Researchers publicly disclosed a zero-day exploit in a piece of television hardware on Wednesday after trying to get the device maker to fix the flaw over the past few months.
The device, Linksys WVBR0-25, is a wireless video bridge that DirecTV parent company AT&T gives to new customers for the satellite television service. A Trend Micro researcher and DirecTV customer found that, without authentication, the WVBR0-25 hands out information including connected clients and running processes.
A wireless video bridge is an access point (similar to a router) used by DirecTV to send signals to a user’s wireless set top boxes.
The easy-to-exploit vulnerability allows hackers to potentially gain root access and take full control of the device. The device also fails to properly sanitize data and leaves the door wide open to remote attackers taking over the device, said Dustin Childs, director of communications for Trend Micro ZDI.
Although the issue was reported over half a year ago by Trend Micro’s Zero Day Initiative (ZDI), Linksys ceased communication with the researcher and has not fixed the problem, a Trend Micro representative said.
“The exploit allows remote code execution on a vulnerable device,” Childs said. “An attacker can leverage this bug to get a root shell on the device. Since they’re root, they can take any action available to the system: Install software, exfiltrate data, encrypt files, etc.”
A representative Belkin, Linksys’s parent company, told CyberScoop on Thursday that the company provided a firmware fix to DirecTV and is waiting for that company to send software updates to customers.
Childs explained that attackers first need to reach the vulnerable device on the network and most of the devices will have some form of isolation from the internet.
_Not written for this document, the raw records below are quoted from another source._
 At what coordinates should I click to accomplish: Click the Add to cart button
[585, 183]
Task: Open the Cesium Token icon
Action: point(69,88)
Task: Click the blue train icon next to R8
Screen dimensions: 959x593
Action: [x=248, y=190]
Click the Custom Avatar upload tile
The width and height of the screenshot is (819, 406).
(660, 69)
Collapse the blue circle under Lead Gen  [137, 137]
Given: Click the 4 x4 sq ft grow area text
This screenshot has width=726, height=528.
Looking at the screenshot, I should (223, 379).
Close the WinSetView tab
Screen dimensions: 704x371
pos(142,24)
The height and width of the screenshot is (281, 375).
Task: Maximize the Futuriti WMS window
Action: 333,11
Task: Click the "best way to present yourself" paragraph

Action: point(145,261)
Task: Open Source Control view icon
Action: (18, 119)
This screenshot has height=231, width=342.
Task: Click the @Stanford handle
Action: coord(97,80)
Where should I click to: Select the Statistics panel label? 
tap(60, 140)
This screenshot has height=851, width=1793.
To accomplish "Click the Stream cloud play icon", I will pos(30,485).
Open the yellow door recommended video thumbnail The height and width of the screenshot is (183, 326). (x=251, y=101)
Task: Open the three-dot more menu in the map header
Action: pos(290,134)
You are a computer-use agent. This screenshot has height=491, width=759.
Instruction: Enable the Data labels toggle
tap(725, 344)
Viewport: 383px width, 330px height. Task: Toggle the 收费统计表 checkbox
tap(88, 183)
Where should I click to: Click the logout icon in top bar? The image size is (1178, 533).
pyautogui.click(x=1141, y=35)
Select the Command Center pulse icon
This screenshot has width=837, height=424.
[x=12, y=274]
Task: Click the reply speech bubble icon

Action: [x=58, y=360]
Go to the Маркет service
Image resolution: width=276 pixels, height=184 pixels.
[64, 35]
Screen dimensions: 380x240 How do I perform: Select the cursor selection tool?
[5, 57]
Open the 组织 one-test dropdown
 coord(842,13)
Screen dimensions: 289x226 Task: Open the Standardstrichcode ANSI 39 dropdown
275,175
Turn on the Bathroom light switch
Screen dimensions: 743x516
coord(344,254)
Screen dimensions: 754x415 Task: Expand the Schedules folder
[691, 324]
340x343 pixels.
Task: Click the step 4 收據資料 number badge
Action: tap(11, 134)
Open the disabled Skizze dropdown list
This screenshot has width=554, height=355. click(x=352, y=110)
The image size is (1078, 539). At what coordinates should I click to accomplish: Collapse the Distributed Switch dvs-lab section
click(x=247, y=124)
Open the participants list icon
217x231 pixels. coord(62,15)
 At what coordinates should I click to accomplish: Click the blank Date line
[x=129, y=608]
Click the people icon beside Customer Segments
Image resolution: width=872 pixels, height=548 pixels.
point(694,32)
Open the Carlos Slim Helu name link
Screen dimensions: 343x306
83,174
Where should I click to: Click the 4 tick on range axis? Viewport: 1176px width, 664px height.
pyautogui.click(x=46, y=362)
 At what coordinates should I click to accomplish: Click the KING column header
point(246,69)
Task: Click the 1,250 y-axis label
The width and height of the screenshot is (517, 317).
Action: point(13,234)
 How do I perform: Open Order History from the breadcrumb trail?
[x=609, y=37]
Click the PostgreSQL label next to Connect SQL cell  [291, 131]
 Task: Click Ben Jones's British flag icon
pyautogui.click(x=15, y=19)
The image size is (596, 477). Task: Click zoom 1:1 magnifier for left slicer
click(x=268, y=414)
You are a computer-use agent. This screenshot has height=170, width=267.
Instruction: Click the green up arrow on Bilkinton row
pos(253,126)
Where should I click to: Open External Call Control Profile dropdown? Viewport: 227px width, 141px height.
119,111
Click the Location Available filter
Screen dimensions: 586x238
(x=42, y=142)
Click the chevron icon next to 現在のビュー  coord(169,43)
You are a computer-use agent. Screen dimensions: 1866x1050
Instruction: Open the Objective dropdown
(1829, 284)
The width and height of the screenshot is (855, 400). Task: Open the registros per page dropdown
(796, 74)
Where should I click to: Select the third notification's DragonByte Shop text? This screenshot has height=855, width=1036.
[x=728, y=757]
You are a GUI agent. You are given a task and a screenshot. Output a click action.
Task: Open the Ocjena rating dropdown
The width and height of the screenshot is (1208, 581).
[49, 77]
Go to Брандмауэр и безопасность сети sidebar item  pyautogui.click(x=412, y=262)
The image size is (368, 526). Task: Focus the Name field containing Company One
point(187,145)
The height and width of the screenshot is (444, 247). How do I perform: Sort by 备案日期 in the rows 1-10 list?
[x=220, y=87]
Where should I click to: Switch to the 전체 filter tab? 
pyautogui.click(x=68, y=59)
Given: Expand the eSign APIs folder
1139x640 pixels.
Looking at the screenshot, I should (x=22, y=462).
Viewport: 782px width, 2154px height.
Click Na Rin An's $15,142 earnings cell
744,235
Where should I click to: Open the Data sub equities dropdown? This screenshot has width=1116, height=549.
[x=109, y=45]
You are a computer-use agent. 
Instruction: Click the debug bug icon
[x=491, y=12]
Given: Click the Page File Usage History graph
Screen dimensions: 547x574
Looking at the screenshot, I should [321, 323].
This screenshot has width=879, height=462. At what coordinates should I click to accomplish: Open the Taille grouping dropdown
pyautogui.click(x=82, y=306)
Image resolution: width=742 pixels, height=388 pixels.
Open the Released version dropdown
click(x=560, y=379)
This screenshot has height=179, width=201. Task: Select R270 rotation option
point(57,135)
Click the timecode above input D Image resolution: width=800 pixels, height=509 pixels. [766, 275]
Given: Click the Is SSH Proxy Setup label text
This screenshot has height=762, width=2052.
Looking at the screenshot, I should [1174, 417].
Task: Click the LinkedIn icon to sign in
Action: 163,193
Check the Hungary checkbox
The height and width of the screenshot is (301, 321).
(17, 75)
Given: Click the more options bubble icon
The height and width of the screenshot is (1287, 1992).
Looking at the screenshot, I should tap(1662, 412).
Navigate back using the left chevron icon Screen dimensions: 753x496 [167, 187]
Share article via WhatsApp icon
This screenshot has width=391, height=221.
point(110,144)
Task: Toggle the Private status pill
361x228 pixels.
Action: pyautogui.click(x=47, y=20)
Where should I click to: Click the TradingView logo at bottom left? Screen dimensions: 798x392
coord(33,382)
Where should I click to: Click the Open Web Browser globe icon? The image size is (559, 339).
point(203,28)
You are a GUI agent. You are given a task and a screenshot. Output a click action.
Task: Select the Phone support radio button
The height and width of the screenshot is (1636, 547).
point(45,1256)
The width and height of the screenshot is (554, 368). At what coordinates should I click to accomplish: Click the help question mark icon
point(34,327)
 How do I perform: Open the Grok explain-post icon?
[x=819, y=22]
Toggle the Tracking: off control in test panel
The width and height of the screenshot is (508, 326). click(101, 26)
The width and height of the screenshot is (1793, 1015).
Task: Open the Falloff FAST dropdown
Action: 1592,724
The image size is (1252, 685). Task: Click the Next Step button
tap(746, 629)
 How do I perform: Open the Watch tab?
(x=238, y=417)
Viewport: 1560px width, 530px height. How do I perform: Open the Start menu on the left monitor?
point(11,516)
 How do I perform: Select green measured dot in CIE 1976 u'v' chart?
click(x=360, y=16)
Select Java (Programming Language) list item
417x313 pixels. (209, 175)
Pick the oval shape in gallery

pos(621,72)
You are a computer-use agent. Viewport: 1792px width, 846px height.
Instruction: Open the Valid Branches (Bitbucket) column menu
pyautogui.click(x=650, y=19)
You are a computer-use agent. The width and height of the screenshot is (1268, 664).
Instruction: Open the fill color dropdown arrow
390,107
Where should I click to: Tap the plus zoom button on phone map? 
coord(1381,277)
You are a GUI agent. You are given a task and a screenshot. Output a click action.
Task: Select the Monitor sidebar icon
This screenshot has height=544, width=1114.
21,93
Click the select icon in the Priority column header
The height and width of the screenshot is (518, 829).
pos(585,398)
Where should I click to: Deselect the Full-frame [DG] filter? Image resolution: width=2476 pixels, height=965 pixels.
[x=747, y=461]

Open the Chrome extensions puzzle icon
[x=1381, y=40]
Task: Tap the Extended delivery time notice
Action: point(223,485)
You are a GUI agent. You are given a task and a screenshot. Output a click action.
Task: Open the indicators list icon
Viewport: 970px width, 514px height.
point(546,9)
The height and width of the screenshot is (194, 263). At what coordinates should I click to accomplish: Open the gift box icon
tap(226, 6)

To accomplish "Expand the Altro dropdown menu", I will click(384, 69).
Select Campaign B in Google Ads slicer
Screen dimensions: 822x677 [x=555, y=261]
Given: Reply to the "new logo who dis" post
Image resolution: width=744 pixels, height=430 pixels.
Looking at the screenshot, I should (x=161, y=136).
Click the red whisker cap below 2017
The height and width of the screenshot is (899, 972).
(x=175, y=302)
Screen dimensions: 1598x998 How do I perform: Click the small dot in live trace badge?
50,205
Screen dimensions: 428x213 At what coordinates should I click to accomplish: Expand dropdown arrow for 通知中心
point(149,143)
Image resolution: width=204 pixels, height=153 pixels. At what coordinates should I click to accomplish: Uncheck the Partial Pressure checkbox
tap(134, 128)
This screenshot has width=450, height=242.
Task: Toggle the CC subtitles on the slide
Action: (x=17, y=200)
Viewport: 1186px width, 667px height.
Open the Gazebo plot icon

Once an attacker routes to the device, they can gain root access on the system.
Devices like this can be used in potent botnets, a tactic hackers currently used in in 100,000-device-strong armies.
The issue was reported on June 14, 2017, just over 180 days ago by Ricky Lawshae, a Trend Micro researcher who goes by @HeadlessZeke on Twitter.
Lawshae recommends Linksys WVBR0-25 limit the devices that connect with the vulnerable device.
Trend Micro has not detected the exploit in the wild, but the devices remain vulnerable.
Update: The story was updated to add a comment from a Belkin representative.